>>>>>
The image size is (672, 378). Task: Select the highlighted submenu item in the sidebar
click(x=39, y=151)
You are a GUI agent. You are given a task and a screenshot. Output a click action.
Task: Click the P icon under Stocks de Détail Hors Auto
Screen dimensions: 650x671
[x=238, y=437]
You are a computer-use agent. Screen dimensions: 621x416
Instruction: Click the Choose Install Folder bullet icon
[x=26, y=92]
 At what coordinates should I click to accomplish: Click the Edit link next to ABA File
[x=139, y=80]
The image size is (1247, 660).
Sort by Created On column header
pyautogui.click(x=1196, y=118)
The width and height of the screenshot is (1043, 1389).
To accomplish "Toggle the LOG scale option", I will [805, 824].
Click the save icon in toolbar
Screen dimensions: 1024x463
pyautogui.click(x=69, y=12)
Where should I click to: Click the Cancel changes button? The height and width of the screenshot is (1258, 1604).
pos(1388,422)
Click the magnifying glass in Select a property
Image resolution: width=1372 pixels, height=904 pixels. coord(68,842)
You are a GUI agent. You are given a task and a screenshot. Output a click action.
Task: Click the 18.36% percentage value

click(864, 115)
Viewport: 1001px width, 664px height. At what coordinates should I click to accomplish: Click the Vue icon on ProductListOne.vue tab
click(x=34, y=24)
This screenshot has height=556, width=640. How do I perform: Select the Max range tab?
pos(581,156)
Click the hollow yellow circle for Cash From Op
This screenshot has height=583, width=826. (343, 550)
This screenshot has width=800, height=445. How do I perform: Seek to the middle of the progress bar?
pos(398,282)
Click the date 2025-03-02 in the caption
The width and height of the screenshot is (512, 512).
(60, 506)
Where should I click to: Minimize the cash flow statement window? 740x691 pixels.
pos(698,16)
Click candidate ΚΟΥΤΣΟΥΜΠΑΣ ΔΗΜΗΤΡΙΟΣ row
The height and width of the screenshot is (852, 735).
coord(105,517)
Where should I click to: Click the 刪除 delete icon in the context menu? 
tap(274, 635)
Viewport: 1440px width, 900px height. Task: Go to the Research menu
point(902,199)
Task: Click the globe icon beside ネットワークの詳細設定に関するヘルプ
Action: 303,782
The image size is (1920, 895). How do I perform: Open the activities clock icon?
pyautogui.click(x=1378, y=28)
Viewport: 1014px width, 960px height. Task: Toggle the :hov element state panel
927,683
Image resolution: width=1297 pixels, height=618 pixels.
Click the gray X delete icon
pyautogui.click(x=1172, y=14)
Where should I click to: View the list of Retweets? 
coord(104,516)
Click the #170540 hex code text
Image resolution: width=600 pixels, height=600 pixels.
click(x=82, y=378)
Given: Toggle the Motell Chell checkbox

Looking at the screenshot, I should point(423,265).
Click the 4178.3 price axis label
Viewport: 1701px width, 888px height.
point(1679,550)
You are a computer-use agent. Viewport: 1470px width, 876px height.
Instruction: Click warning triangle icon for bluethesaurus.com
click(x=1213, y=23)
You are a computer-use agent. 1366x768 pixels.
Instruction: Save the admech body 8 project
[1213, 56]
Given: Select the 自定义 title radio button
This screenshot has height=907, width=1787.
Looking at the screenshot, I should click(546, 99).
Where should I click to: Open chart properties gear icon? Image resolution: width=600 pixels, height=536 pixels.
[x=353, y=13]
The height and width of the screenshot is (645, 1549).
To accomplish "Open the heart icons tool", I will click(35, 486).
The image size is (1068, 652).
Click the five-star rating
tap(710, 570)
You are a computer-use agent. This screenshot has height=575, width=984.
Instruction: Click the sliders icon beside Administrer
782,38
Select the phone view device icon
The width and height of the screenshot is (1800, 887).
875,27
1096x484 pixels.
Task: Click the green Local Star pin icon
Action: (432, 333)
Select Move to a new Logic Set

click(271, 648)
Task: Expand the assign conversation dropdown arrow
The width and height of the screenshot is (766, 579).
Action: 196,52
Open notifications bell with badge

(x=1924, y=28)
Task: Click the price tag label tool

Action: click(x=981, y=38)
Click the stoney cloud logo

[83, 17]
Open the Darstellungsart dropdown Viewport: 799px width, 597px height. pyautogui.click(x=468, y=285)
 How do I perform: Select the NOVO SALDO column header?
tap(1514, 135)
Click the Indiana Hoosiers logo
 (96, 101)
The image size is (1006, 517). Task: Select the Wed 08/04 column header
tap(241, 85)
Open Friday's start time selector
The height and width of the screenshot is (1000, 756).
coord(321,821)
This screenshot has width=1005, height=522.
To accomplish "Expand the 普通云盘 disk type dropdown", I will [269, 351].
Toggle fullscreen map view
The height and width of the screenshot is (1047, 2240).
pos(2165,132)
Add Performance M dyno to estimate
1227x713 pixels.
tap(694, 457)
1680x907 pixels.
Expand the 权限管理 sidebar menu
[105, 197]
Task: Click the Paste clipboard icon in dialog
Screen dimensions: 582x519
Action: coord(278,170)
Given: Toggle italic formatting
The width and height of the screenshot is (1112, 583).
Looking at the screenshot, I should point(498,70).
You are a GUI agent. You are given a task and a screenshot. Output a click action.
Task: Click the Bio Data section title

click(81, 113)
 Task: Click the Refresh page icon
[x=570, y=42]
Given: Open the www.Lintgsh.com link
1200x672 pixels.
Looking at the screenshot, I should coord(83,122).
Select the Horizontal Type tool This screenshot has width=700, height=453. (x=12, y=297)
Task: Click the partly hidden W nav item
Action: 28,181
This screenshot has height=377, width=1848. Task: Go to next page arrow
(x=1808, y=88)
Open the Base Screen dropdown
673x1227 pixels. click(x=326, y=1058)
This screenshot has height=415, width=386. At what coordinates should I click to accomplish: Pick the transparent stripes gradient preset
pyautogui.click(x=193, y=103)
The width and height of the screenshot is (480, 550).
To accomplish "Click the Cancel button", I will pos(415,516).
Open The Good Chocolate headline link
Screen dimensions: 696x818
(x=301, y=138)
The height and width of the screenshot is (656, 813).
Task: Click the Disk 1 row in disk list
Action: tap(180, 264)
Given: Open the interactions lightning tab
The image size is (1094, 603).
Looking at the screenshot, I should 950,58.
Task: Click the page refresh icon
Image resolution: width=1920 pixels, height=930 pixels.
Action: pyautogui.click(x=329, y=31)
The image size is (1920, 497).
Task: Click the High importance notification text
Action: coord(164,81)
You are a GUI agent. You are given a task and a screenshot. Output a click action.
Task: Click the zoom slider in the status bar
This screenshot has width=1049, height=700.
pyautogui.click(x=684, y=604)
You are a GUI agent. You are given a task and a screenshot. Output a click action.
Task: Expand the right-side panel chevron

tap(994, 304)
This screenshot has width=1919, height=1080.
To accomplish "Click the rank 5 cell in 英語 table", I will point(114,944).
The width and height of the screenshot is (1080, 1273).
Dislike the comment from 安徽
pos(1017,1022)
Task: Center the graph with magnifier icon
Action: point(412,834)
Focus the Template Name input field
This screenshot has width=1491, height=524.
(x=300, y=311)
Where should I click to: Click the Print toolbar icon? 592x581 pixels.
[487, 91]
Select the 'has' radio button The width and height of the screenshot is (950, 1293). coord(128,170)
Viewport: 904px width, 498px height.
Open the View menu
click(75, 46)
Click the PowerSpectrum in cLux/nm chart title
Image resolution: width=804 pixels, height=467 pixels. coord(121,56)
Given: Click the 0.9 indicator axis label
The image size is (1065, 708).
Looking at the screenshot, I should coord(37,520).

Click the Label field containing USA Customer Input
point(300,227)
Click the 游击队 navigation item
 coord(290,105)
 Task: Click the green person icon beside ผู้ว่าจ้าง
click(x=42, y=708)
<<<<<
Nothing in the records may change; write them out again in full.

The image size is (672, 378). Task: Select the highlighted submenu item in the sidebar
click(x=39, y=151)
You are a GUI agent. You are given a task and a screenshot. Output a click action.
Task: Click the P icon under Stocks de Détail Hors Auto
Screen dimensions: 650x671
[x=238, y=437]
You are a computer-use agent. Screen dimensions: 621x416
Instruction: Click the Choose Install Folder bullet icon
[x=26, y=92]
 At what coordinates should I click to accomplish: Click the Edit link next to ABA File
[x=139, y=80]
The image size is (1247, 660).
Sort by Created On column header
pyautogui.click(x=1196, y=118)
The width and height of the screenshot is (1043, 1389).
To accomplish "Toggle the LOG scale option", I will [805, 824].
Click the save icon in toolbar
Screen dimensions: 1024x463
pyautogui.click(x=69, y=12)
Where should I click to: Click the Cancel changes button? The height and width of the screenshot is (1258, 1604).
pos(1388,422)
Click the magnifying glass in Select a property
Image resolution: width=1372 pixels, height=904 pixels. coord(68,842)
You are a GUI agent. You are given a task and a screenshot. Output a click action.
Task: Click the 18.36% percentage value

click(864, 115)
Viewport: 1001px width, 664px height. At what coordinates should I click to accomplish: Click the Vue icon on ProductListOne.vue tab
click(x=34, y=24)
This screenshot has height=556, width=640. How do I perform: Select the Max range tab?
pos(581,156)
Click the hollow yellow circle for Cash From Op
This screenshot has height=583, width=826. (343, 550)
This screenshot has width=800, height=445. How do I perform: Seek to the middle of the progress bar?
pos(398,282)
Click the date 2025-03-02 in the caption
The width and height of the screenshot is (512, 512).
(60, 506)
Where should I click to: Minimize the cash flow statement window? 740x691 pixels.
pos(698,16)
Click candidate ΚΟΥΤΣΟΥΜΠΑΣ ΔΗΜΗΤΡΙΟΣ row
The height and width of the screenshot is (852, 735).
coord(105,517)
Where should I click to: Click the 刪除 delete icon in the context menu? 
tap(274, 635)
Viewport: 1440px width, 900px height. Task: Go to the Research menu
point(902,199)
Task: Click the globe icon beside ネットワークの詳細設定に関するヘルプ
Action: 303,782
The image size is (1920, 895). How do I perform: Open the activities clock icon?
pyautogui.click(x=1378, y=28)
Viewport: 1014px width, 960px height. Task: Toggle the :hov element state panel
927,683
Image resolution: width=1297 pixels, height=618 pixels.
Click the gray X delete icon
pyautogui.click(x=1172, y=14)
Where should I click to: View the list of Retweets? 
coord(104,516)
Click the #170540 hex code text
Image resolution: width=600 pixels, height=600 pixels.
click(x=82, y=378)
Given: Toggle the Motell Chell checkbox

Looking at the screenshot, I should point(423,265).
Click the 4178.3 price axis label
Viewport: 1701px width, 888px height.
point(1679,550)
You are a computer-use agent. Viewport: 1470px width, 876px height.
Instruction: Click warning triangle icon for bluethesaurus.com
click(x=1213, y=23)
You are a computer-use agent. 1366x768 pixels.
Instruction: Save the admech body 8 project
[1213, 56]
Given: Select the 自定义 title radio button
This screenshot has height=907, width=1787.
Looking at the screenshot, I should click(546, 99).
Where should I click to: Open chart properties gear icon? Image resolution: width=600 pixels, height=536 pixels.
[x=353, y=13]
The height and width of the screenshot is (645, 1549).
To accomplish "Open the heart icons tool", I will click(35, 486).
The image size is (1068, 652).
Click the five-star rating
tap(710, 570)
You are a computer-use agent. This screenshot has height=575, width=984.
Instruction: Click the sliders icon beside Administrer
782,38
Select the phone view device icon
The width and height of the screenshot is (1800, 887).
875,27
1096x484 pixels.
Task: Click the green Local Star pin icon
Action: (432, 333)
Select Move to a new Logic Set

click(271, 648)
Task: Expand the assign conversation dropdown arrow
The width and height of the screenshot is (766, 579).
Action: 196,52
Open notifications bell with badge

(x=1924, y=28)
Task: Click the price tag label tool

Action: click(x=981, y=38)
Click the stoney cloud logo

[83, 17]
Open the Darstellungsart dropdown Viewport: 799px width, 597px height. pyautogui.click(x=468, y=285)
 How do I perform: Select the NOVO SALDO column header?
tap(1514, 135)
Click the Indiana Hoosiers logo
 (96, 101)
The image size is (1006, 517). Task: Select the Wed 08/04 column header
tap(241, 85)
Open Friday's start time selector
The height and width of the screenshot is (1000, 756).
coord(321,821)
This screenshot has width=1005, height=522.
To accomplish "Expand the 普通云盘 disk type dropdown", I will [269, 351].
Toggle fullscreen map view
The height and width of the screenshot is (1047, 2240).
pos(2165,132)
Add Performance M dyno to estimate
1227x713 pixels.
tap(694, 457)
1680x907 pixels.
Expand the 权限管理 sidebar menu
[105, 197]
Task: Click the Paste clipboard icon in dialog
Screen dimensions: 582x519
Action: coord(278,170)
Given: Toggle italic formatting
The width and height of the screenshot is (1112, 583).
Looking at the screenshot, I should point(498,70).
You are a GUI agent. You are given a task and a screenshot. Output a click action.
Task: Click the Bio Data section title

click(81, 113)
 Task: Click the Refresh page icon
[x=570, y=42]
Given: Open the www.Lintgsh.com link
1200x672 pixels.
Looking at the screenshot, I should coord(83,122).
Select the Horizontal Type tool This screenshot has width=700, height=453. (x=12, y=297)
Task: Click the partly hidden W nav item
Action: 28,181
This screenshot has height=377, width=1848. Task: Go to next page arrow
(x=1808, y=88)
Open the Base Screen dropdown
673x1227 pixels. click(x=326, y=1058)
This screenshot has height=415, width=386. At what coordinates should I click to accomplish: Pick the transparent stripes gradient preset
pyautogui.click(x=193, y=103)
The width and height of the screenshot is (480, 550).
To accomplish "Click the Cancel button", I will pos(415,516).
Open The Good Chocolate headline link
Screen dimensions: 696x818
(x=301, y=138)
The height and width of the screenshot is (656, 813).
Task: Click the Disk 1 row in disk list
Action: tap(180, 264)
Given: Open the interactions lightning tab
The image size is (1094, 603).
Looking at the screenshot, I should 950,58.
Task: Click the page refresh icon
Image resolution: width=1920 pixels, height=930 pixels.
Action: pyautogui.click(x=329, y=31)
The image size is (1920, 497).
Task: Click the High importance notification text
Action: coord(164,81)
You are a GUI agent. You are given a task and a screenshot. Output a click action.
Task: Click the zoom slider in the status bar
This screenshot has width=1049, height=700.
pyautogui.click(x=684, y=604)
You are a GUI agent. You are given a task and a screenshot. Output a click action.
Task: Expand the right-side panel chevron

tap(994, 304)
This screenshot has width=1919, height=1080.
To accomplish "Click the rank 5 cell in 英語 table", I will point(114,944).
The width and height of the screenshot is (1080, 1273).
Dislike the comment from 安徽
pos(1017,1022)
Task: Center the graph with magnifier icon
Action: point(412,834)
Focus the Template Name input field
This screenshot has width=1491, height=524.
(x=300, y=311)
Where should I click to: Click the Print toolbar icon? 592x581 pixels.
[487, 91]
Select the 'has' radio button The width and height of the screenshot is (950, 1293). coord(128,170)
Viewport: 904px width, 498px height.
Open the View menu
click(75, 46)
Click the PowerSpectrum in cLux/nm chart title
Image resolution: width=804 pixels, height=467 pixels. coord(121,56)
Given: Click the 0.9 indicator axis label
The image size is (1065, 708).
Looking at the screenshot, I should coord(37,520).

Click the Label field containing USA Customer Input
point(300,227)
Click the 游击队 navigation item
 coord(290,105)
 Task: Click the green person icon beside ผู้ว่าจ้าง
click(x=42, y=708)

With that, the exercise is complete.